** start of PROVIDED DATA **

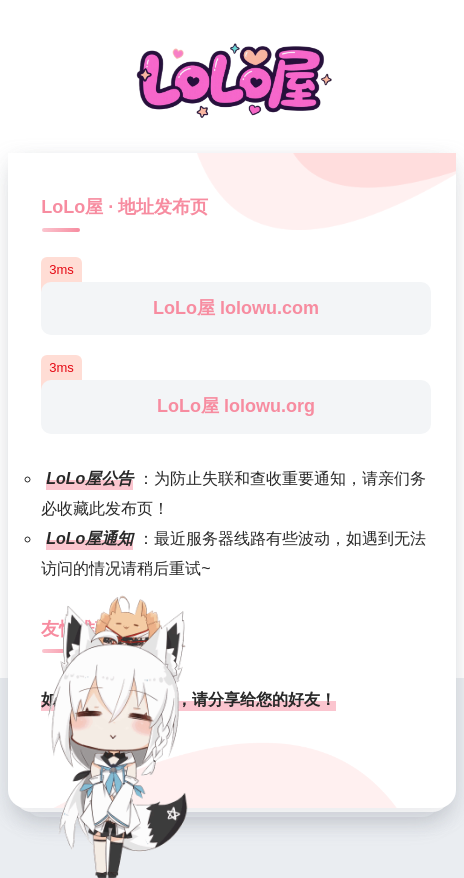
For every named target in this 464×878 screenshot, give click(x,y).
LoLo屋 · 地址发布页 (124, 207)
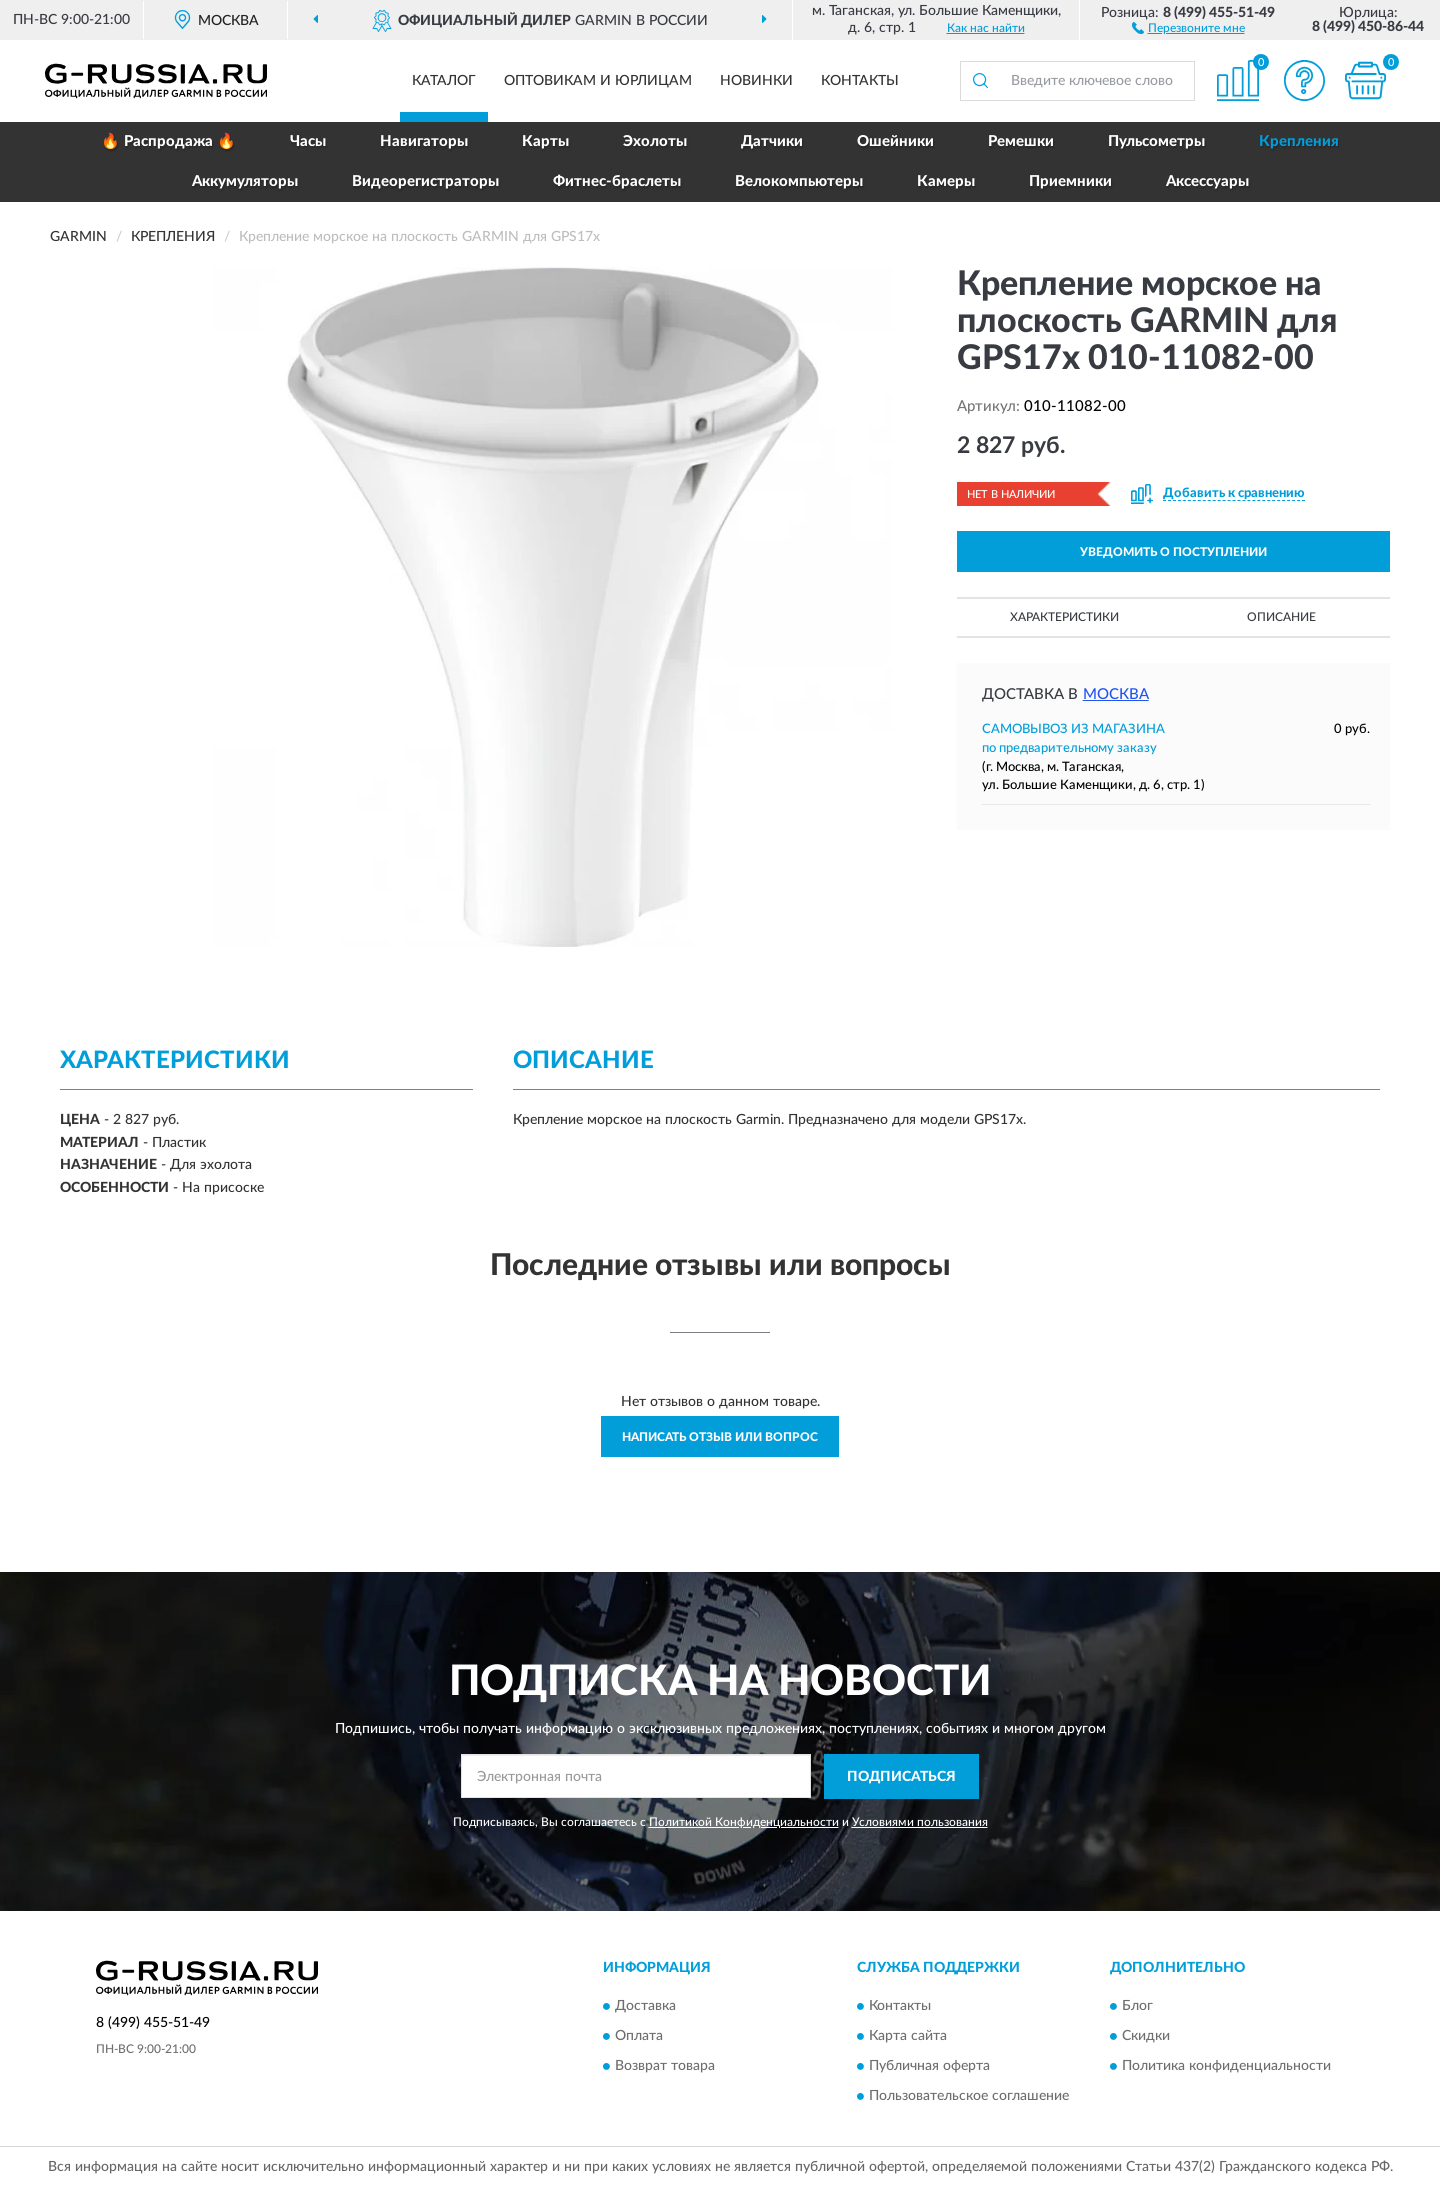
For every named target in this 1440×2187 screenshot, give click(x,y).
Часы (308, 141)
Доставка (645, 2007)
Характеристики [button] (1064, 617)
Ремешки (1021, 141)
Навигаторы (424, 141)
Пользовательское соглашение (969, 2097)
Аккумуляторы (245, 181)
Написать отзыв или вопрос (720, 1437)
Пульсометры (1156, 141)
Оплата (639, 2037)
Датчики (772, 141)
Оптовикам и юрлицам (598, 81)
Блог (1137, 2007)
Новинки (756, 81)
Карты (545, 141)
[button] (1188, 27)
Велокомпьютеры (799, 181)
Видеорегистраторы (425, 181)
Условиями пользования (920, 1822)
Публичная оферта (929, 2067)
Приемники (1070, 181)
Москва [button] (1116, 694)
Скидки (1146, 2037)
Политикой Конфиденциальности (744, 1822)
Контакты (860, 81)
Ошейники (895, 141)
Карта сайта (908, 2037)
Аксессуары (1207, 181)
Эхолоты (655, 141)
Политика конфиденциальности (1226, 2067)
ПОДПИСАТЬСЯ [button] (901, 1777)
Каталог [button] (444, 81)
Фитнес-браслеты (617, 181)
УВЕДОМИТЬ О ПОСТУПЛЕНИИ (1173, 552)
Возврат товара (665, 2067)
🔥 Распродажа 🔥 (168, 141)
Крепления (1299, 141)
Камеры (946, 181)
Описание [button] (1281, 617)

** end of PROVIDED DATA **

→ WORK REQUIRED
Scale everything from the start of the lines down to the line containing "Навигаторы (424, 141)", and repeat the requests unchanged. Multiply each coordinate in the answers by 1.05, round it to a whole number with halves rounded up, and leave the pictures out.

→ WRITTEN RESPONSE
For every named target in this 464×878 screenshot, give click(x,y).
LoLo屋 · 地址发布页 (130, 217)
For every named target in this 1440×2187 screenshot, give click(x,y).
Часы (323, 148)
Доставка (677, 2107)
Характеристики [button] (1117, 648)
Ремешки (1072, 148)
Навигаторы (445, 148)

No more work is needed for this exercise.